Start of DATASET RECORDS

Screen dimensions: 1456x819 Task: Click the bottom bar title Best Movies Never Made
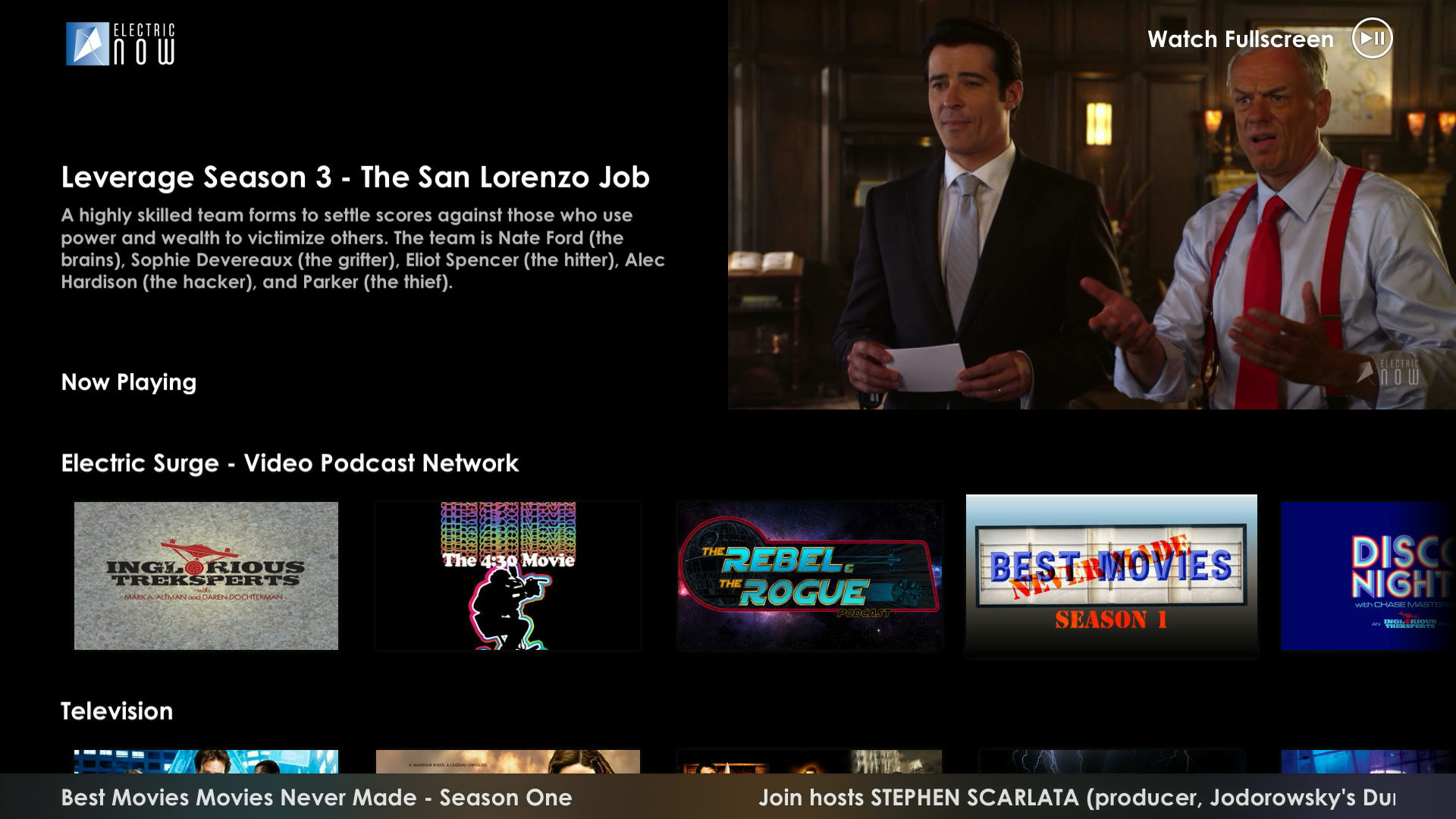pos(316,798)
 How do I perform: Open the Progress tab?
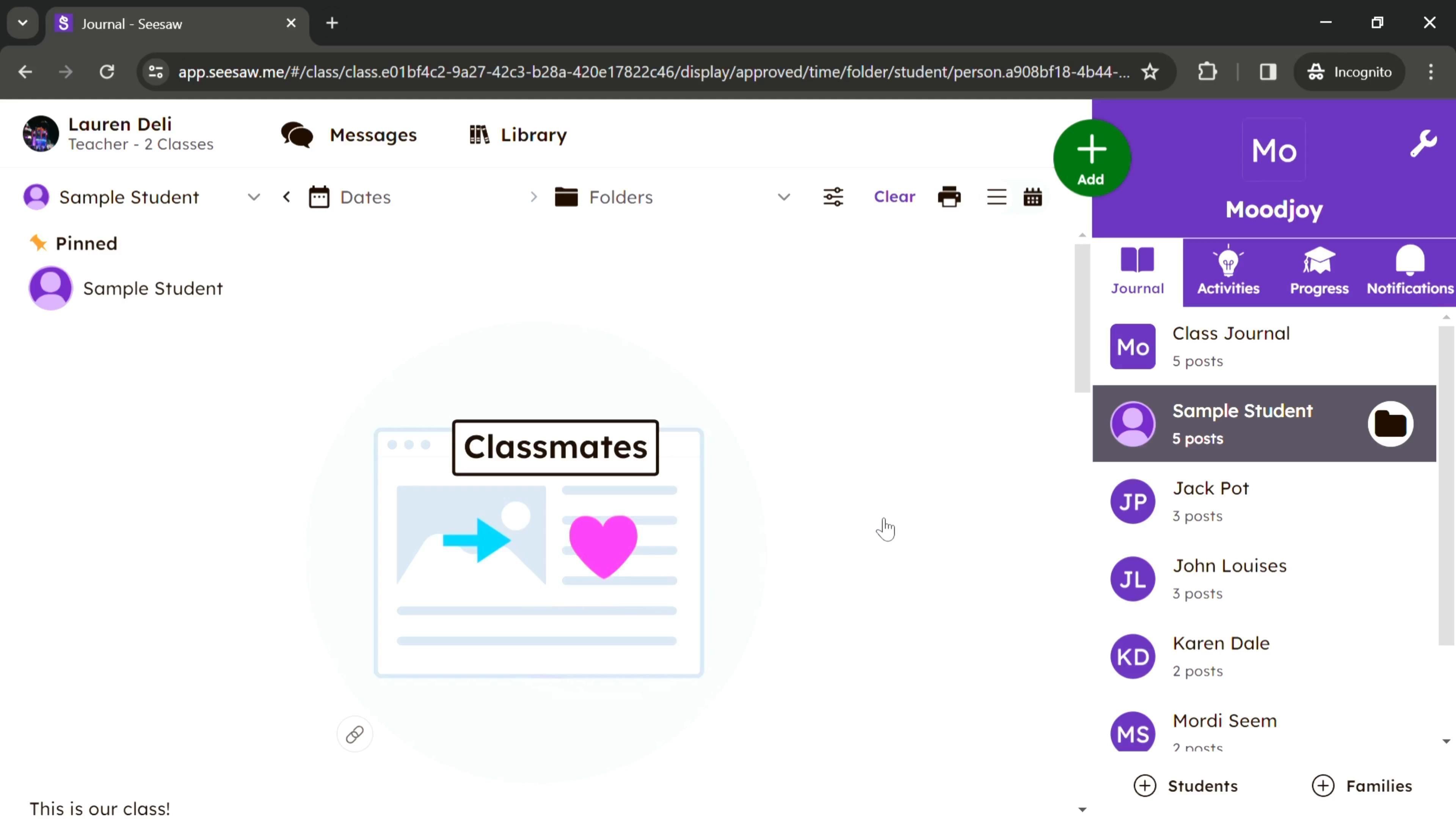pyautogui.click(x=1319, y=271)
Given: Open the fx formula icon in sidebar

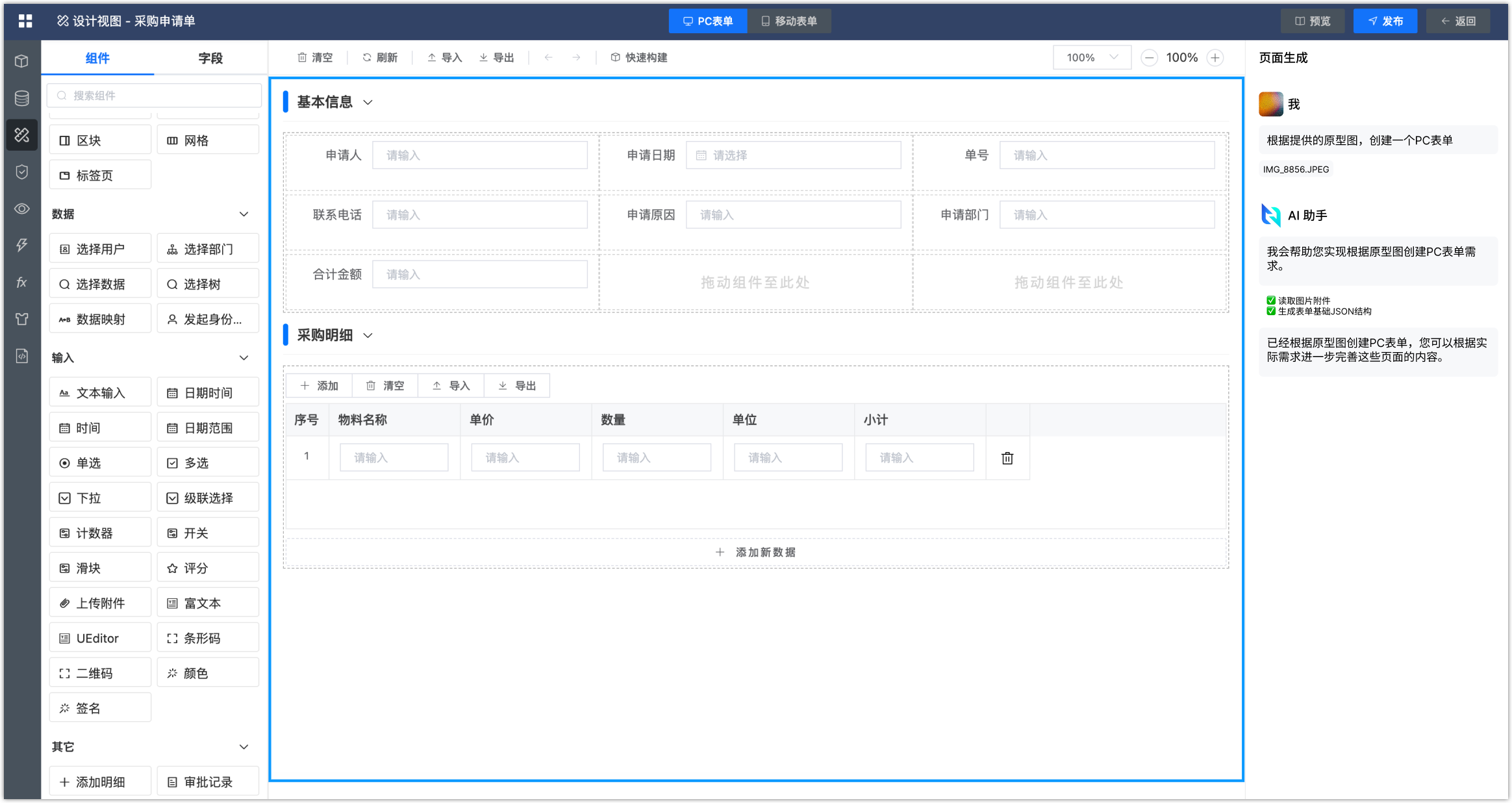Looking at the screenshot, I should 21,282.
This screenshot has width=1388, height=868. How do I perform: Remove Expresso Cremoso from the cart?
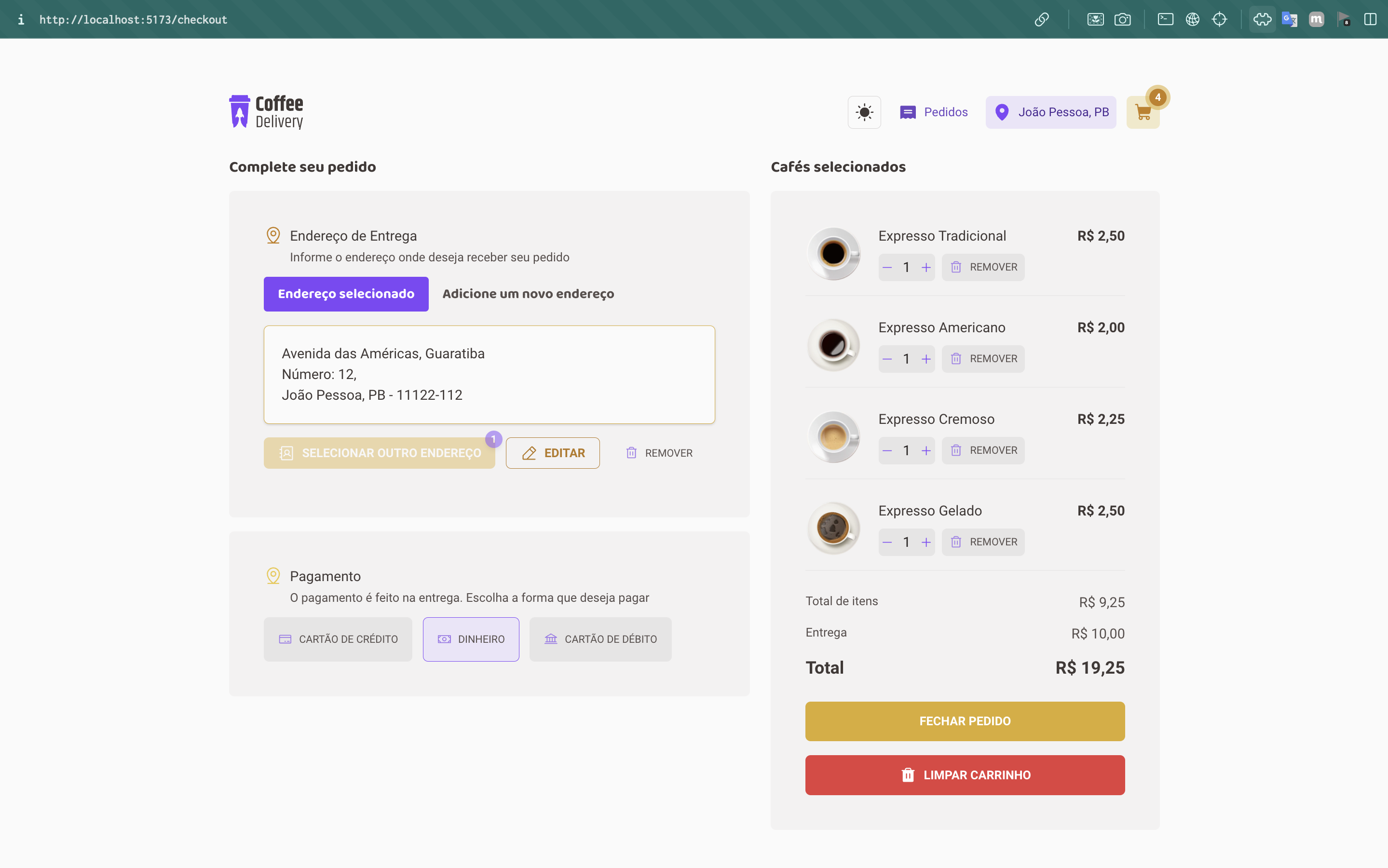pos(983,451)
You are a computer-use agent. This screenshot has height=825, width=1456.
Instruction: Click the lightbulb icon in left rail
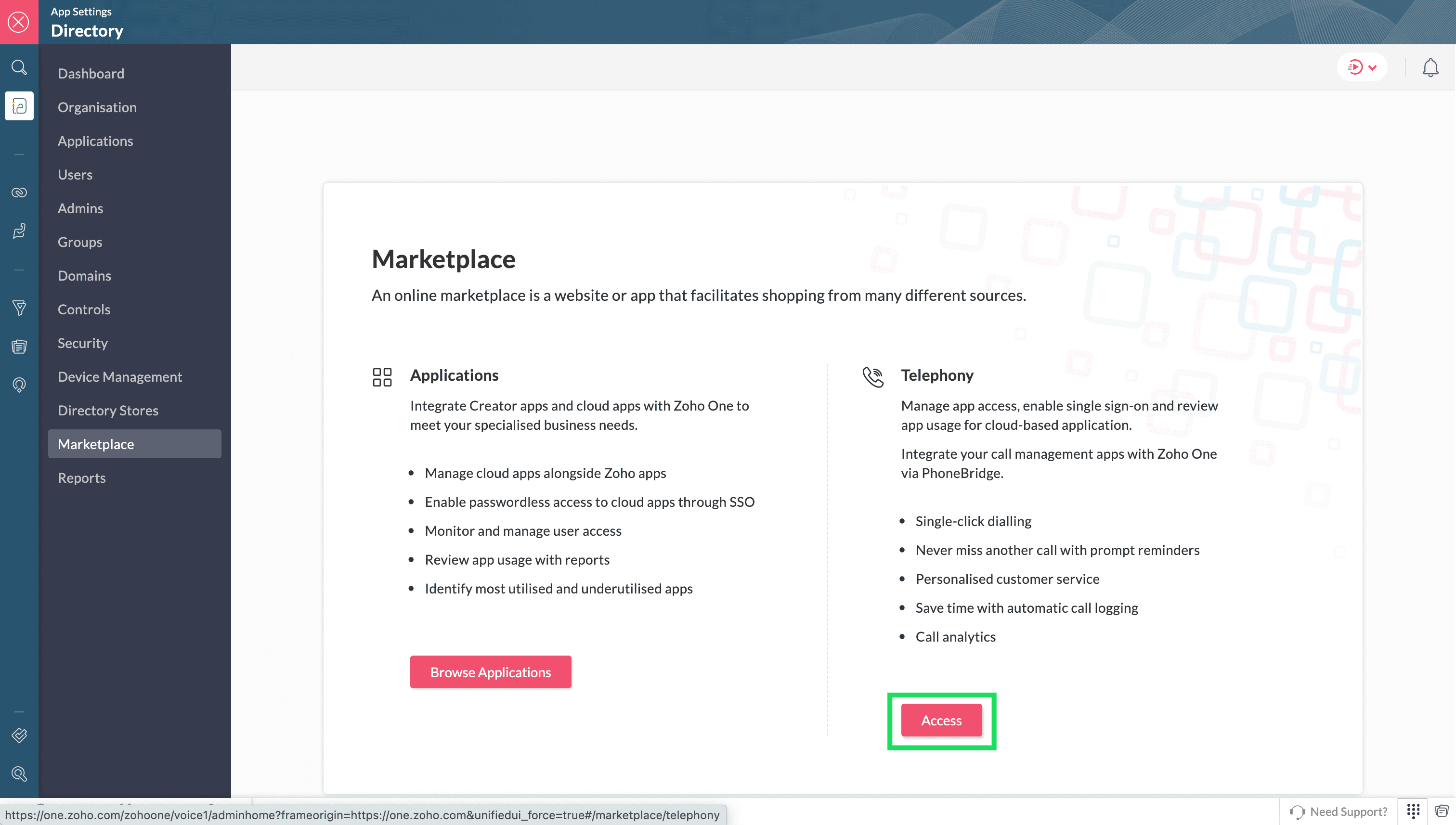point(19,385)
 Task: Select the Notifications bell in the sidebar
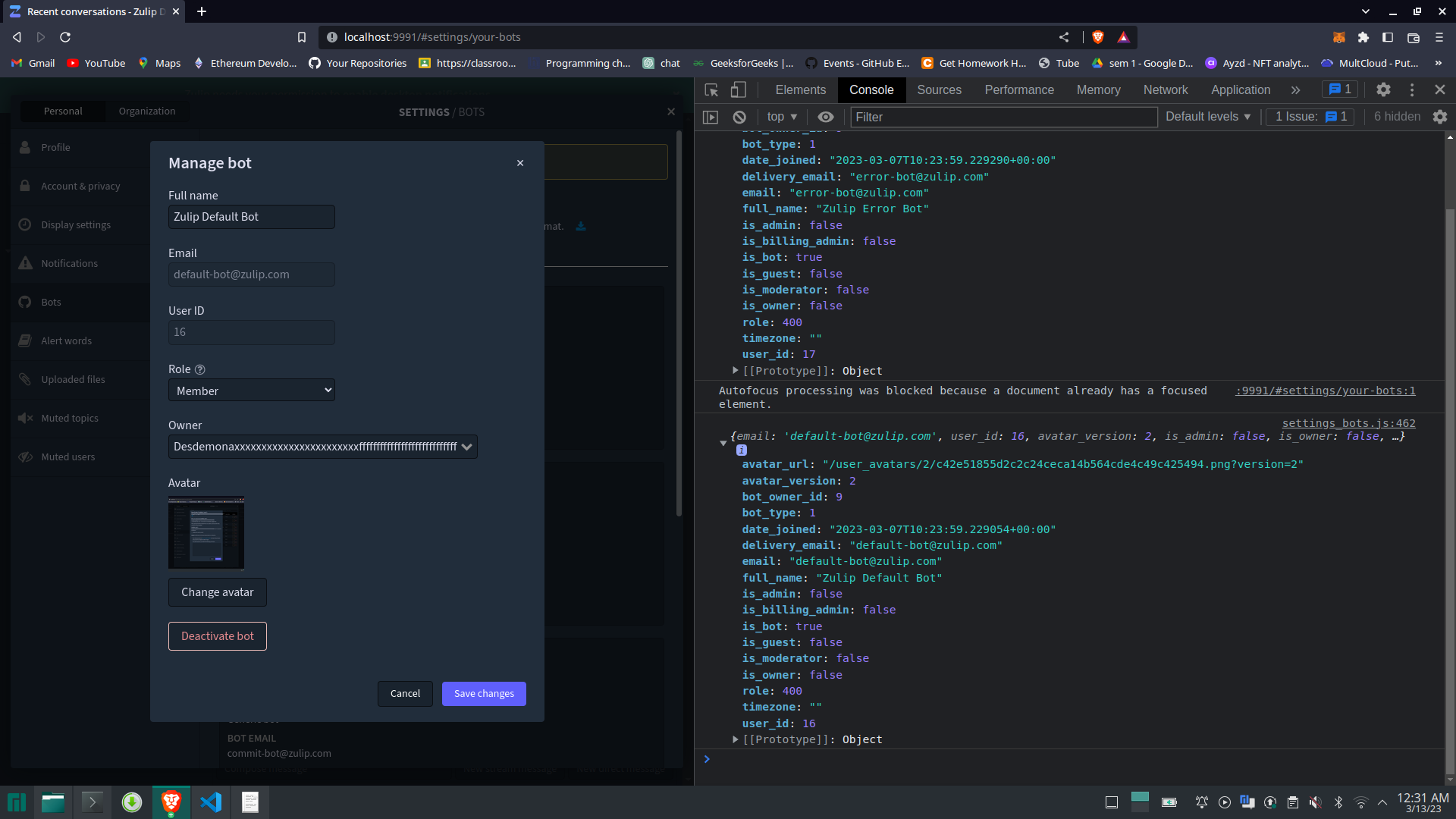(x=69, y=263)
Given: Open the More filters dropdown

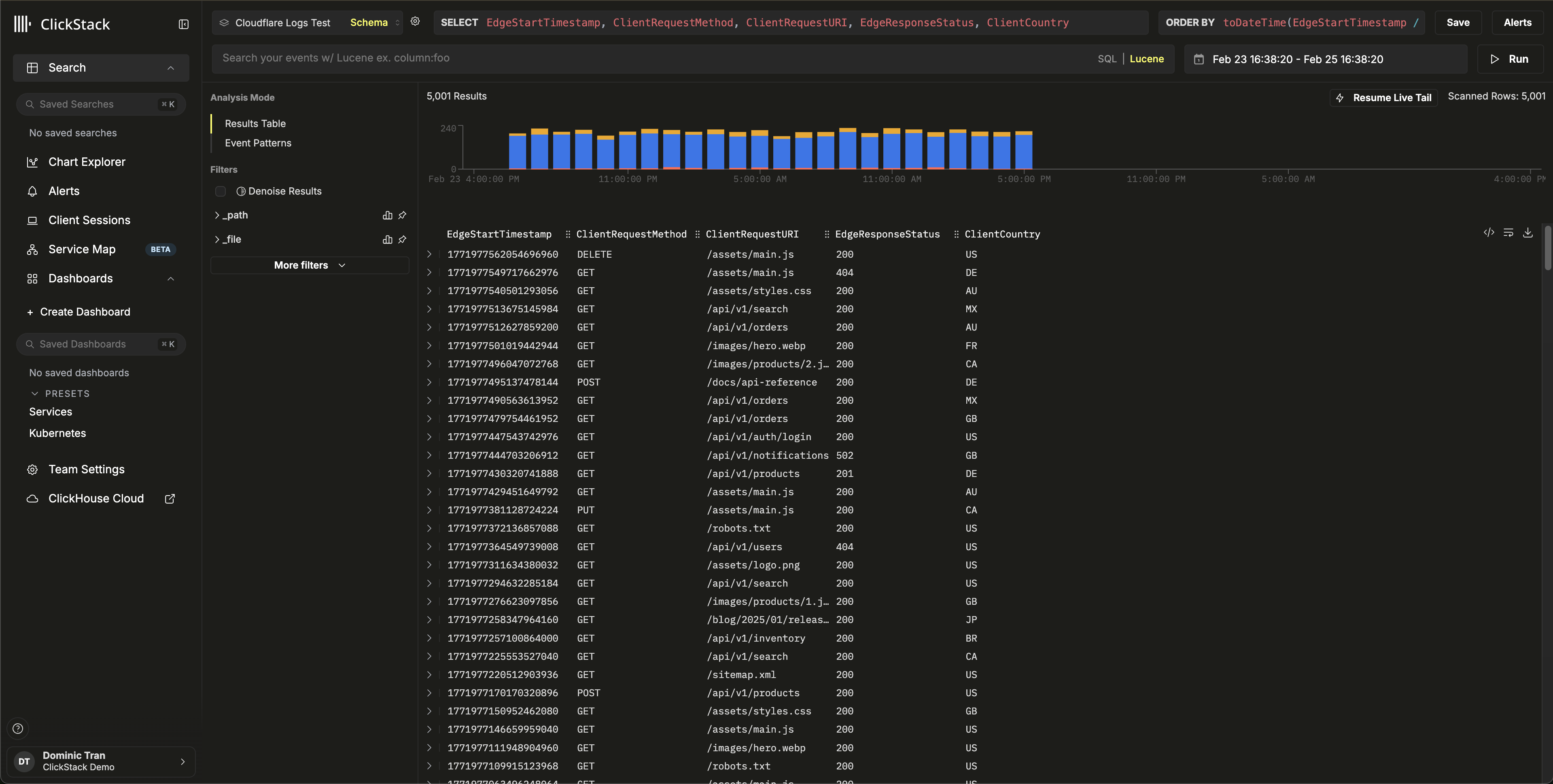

End of DATASET RECORDS

DESCRIPTION OF THE TASK: Exact reproduction is required. Output only the lines from the one with "You are a computer-use" through the end of the listing above, both ends included, and no pictures.

SOLVED PROBLEM:
You are a computer-use agent. This screenshot has height=825, width=1456.
Instruction: Click the lightbulb icon in left rail
point(19,385)
 Task: Select the Notifications bell in the sidebar
(x=69, y=263)
Given: Open the More filters dropdown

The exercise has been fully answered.